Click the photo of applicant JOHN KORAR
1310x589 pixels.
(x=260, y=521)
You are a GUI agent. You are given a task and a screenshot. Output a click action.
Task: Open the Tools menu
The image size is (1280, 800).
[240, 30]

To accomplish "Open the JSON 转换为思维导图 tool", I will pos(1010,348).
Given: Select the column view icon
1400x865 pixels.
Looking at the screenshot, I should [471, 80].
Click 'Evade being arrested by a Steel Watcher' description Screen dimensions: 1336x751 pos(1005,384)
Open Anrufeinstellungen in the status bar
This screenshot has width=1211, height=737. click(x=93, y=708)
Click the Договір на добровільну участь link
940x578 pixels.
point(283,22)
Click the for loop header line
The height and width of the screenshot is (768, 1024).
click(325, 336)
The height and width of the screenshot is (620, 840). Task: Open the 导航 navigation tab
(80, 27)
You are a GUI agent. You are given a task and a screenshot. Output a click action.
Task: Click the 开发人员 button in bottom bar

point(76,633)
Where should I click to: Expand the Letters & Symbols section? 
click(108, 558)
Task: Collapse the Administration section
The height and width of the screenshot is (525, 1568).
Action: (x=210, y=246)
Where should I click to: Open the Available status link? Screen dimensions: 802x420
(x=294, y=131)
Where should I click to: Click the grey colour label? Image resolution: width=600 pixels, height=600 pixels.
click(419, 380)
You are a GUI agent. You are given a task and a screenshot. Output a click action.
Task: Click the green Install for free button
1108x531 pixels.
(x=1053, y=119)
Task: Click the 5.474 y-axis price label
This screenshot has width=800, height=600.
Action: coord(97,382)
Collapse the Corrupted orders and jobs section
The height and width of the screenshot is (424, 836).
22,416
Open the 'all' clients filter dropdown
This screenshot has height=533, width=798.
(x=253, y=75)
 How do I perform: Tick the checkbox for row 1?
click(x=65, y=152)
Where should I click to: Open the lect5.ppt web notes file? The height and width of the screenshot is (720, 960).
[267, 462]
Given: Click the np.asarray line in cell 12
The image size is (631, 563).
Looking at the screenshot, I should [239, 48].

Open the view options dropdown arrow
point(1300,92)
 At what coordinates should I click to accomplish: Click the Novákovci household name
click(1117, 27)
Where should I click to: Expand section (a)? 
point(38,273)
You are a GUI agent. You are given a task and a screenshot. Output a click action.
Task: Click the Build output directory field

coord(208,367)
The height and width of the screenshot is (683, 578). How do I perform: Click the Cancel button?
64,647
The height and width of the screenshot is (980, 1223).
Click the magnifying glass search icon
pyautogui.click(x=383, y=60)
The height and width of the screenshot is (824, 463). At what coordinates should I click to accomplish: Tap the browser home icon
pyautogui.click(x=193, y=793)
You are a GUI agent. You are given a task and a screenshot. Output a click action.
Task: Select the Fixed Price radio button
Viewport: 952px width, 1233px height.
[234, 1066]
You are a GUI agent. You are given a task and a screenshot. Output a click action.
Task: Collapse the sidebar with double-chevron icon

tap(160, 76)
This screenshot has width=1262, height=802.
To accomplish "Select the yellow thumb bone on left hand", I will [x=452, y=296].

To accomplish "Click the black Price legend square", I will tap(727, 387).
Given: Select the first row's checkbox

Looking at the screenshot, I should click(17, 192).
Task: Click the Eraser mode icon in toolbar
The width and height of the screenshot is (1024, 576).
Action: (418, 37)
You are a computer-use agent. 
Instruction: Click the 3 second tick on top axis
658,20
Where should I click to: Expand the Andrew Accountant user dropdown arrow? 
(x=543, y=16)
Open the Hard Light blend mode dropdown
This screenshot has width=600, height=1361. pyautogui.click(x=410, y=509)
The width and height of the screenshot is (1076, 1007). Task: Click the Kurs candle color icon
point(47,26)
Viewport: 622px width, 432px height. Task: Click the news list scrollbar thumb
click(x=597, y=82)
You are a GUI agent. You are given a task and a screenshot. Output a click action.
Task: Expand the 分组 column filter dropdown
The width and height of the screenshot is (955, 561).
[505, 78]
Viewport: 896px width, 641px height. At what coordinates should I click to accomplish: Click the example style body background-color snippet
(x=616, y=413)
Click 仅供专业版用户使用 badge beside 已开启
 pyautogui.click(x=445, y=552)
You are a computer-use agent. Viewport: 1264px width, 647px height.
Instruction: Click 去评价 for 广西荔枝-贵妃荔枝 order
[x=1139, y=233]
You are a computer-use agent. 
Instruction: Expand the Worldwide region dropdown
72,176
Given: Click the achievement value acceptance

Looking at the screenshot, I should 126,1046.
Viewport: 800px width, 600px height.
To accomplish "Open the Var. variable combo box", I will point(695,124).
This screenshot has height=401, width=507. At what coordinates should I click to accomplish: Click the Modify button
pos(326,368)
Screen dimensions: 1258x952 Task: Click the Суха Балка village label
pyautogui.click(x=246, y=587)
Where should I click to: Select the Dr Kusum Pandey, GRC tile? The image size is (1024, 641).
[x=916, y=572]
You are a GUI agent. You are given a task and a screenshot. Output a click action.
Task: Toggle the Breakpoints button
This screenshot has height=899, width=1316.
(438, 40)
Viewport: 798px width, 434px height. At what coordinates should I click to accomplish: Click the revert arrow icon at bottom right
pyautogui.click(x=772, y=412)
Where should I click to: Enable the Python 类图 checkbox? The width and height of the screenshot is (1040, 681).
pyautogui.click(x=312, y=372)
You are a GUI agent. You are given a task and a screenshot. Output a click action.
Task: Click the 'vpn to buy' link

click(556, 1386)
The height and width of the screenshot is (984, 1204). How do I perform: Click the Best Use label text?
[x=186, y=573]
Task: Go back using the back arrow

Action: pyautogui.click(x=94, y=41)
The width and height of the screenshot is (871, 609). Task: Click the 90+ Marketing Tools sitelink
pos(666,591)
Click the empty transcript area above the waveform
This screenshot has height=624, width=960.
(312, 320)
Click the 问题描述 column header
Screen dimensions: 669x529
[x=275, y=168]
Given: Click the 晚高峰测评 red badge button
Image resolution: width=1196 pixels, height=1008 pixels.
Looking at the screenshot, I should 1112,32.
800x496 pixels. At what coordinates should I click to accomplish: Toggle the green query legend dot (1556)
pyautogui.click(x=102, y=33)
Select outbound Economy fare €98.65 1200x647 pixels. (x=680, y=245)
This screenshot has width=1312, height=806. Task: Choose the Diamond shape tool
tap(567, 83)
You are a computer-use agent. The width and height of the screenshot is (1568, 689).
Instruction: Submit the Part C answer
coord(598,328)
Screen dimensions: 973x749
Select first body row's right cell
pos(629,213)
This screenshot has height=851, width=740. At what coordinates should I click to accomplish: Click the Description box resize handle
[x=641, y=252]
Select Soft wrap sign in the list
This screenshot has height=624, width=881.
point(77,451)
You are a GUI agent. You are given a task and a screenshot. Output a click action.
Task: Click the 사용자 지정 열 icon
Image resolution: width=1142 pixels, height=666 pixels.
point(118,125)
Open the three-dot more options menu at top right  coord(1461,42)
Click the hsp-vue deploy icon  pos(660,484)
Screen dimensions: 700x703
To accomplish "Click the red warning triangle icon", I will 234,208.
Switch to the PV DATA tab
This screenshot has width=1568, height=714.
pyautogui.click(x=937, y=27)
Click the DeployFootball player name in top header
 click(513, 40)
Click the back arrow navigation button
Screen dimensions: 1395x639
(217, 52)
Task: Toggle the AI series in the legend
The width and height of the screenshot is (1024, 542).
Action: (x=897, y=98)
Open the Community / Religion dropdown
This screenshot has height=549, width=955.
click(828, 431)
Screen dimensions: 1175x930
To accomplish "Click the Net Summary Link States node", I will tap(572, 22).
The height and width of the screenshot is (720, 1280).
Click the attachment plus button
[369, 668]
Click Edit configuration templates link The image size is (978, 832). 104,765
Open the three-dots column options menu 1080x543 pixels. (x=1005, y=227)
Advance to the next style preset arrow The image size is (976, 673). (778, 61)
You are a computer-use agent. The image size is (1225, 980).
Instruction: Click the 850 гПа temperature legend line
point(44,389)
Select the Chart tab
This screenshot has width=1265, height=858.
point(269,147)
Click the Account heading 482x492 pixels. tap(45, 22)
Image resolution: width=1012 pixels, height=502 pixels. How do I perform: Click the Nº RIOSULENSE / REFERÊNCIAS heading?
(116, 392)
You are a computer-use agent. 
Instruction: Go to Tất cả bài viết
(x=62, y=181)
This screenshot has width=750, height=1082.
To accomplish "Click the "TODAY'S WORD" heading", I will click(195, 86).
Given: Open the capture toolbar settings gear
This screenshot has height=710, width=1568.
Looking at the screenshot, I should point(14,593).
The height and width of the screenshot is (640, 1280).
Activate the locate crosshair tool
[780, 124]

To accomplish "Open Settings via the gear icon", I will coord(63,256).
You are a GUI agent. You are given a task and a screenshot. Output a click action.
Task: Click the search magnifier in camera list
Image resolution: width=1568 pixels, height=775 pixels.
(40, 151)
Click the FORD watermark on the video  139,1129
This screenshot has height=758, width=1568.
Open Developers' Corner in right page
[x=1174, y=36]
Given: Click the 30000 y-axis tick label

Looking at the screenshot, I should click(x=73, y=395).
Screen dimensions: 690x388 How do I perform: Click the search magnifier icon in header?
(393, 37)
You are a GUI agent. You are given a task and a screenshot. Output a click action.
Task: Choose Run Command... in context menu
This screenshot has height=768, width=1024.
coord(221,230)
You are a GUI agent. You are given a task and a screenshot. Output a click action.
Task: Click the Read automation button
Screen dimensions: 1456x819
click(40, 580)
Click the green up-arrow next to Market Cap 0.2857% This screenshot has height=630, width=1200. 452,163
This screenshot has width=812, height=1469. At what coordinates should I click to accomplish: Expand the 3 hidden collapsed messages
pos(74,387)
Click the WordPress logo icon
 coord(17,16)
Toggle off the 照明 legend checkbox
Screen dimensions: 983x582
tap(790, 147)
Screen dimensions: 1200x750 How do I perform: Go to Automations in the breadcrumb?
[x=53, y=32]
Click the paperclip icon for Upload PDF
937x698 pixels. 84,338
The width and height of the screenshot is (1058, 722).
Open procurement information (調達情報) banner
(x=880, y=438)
--*--
§ **Action item**: After reading through the records, count the lines that hold the string "menu" and give only the count.

§ **Expected output**: 4